The helper preserves metadata (distribution, parameters, bins, tallies, RNG seed) and annotates each row with the stand identifier plus the original tally-derived weights. When you prefer a no-code path, the CLI mirrors this workflow:

nemora sampling-export-bootstrap-dbh tests/fixtures/hps_psp_stand_table.csv \
    --stand-id psp-stand-001 \
    --output tmp/bootstrap_dbh.json \
    --table-output tmp/bootstrap_dbh.parquet \
    --resamples 3 \
    --sample-size 25 \
    --seed 2025

The JSON file captures per-resample DBH arrays and metadata, while the table export (Parquet or CSV) stores every (resample, bin, dbh) row for downstream analysis.

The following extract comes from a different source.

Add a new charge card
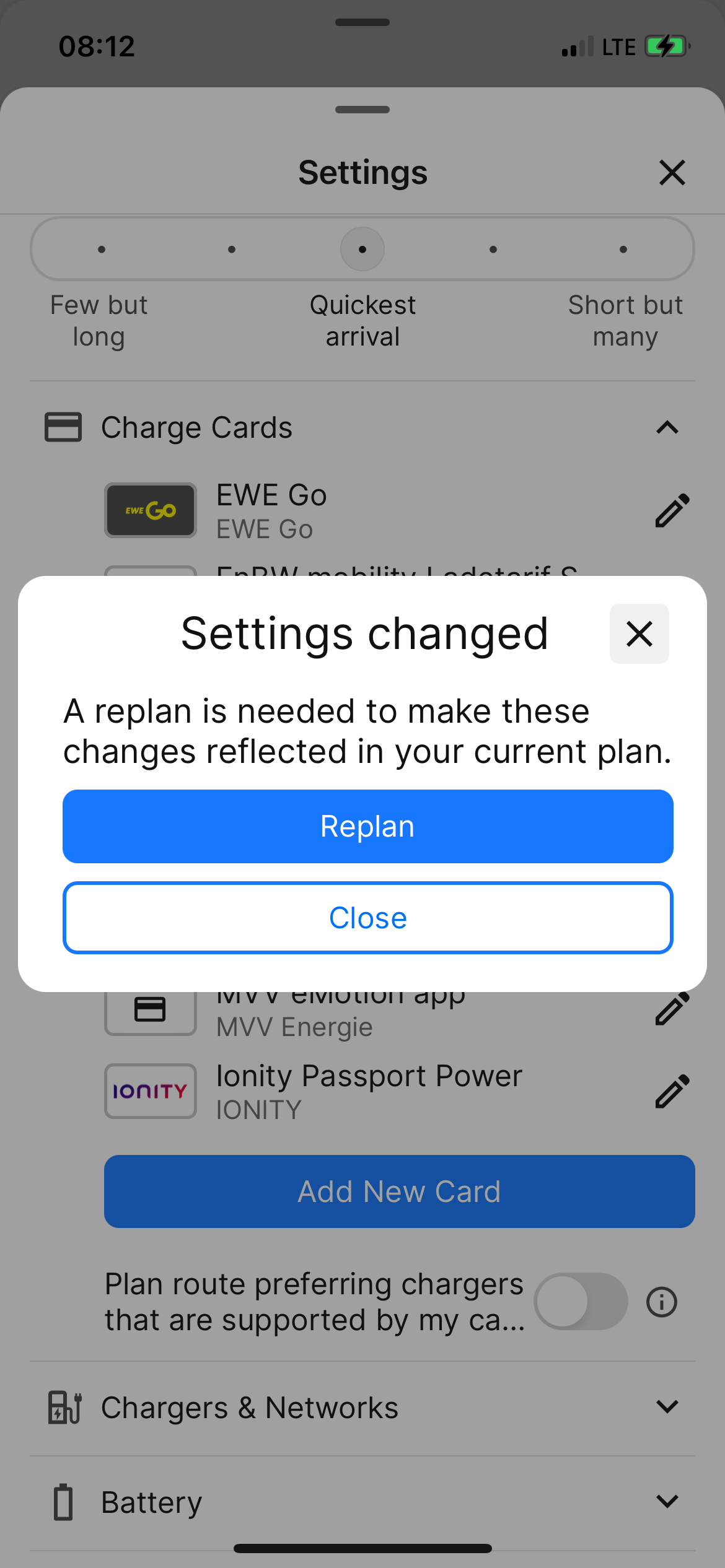This screenshot has height=1568, width=725. (x=399, y=1191)
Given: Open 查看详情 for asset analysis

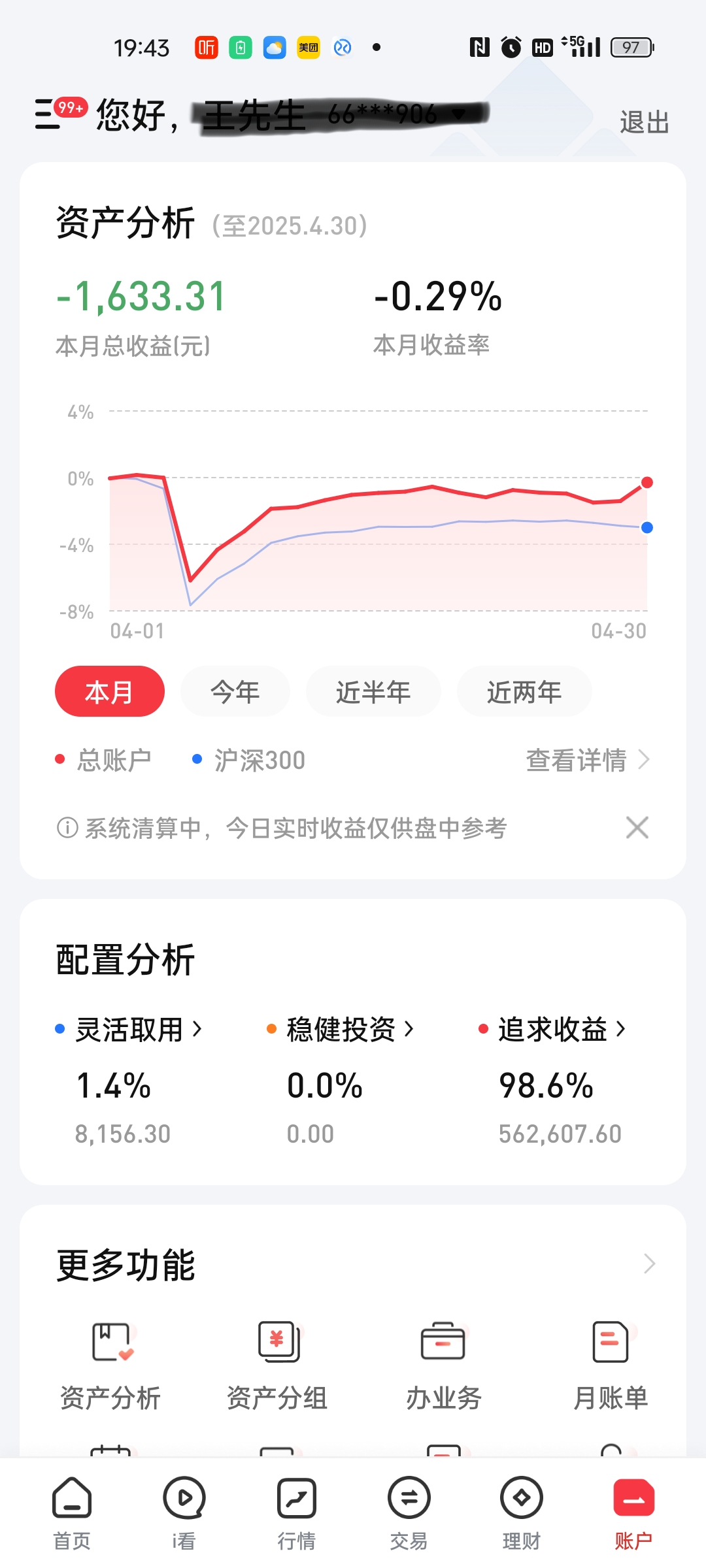Looking at the screenshot, I should pos(587,760).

Sampling directly from ingest-created manifests

After generating manifests (CSV + Parquet by default) via nemora faib-manifest, select an entry, fit a distribution, and draw samples while tuning the numeric integration settings. Use --no-parquet if you prefer CSV-only outputs. docs/examples/faib_manifest_parquet.md contains a complete example that:

  1. Loads the Parquet manifest and resolves the stand-table path.

  2. Wraps the DBH bins/tallies in an InventorySpec.

  3. Fits a distribution via fit_inventory.

  4. Calls sample_distribution(..., config=SamplingConfig(...)) to test trapezoid/Simpson/quad integration modes, grid densities, and cache settings.

Use this pattern when validating ingest outputs or when you need to benchmark how numeric integration tolerances impact downstream sampling accuracy.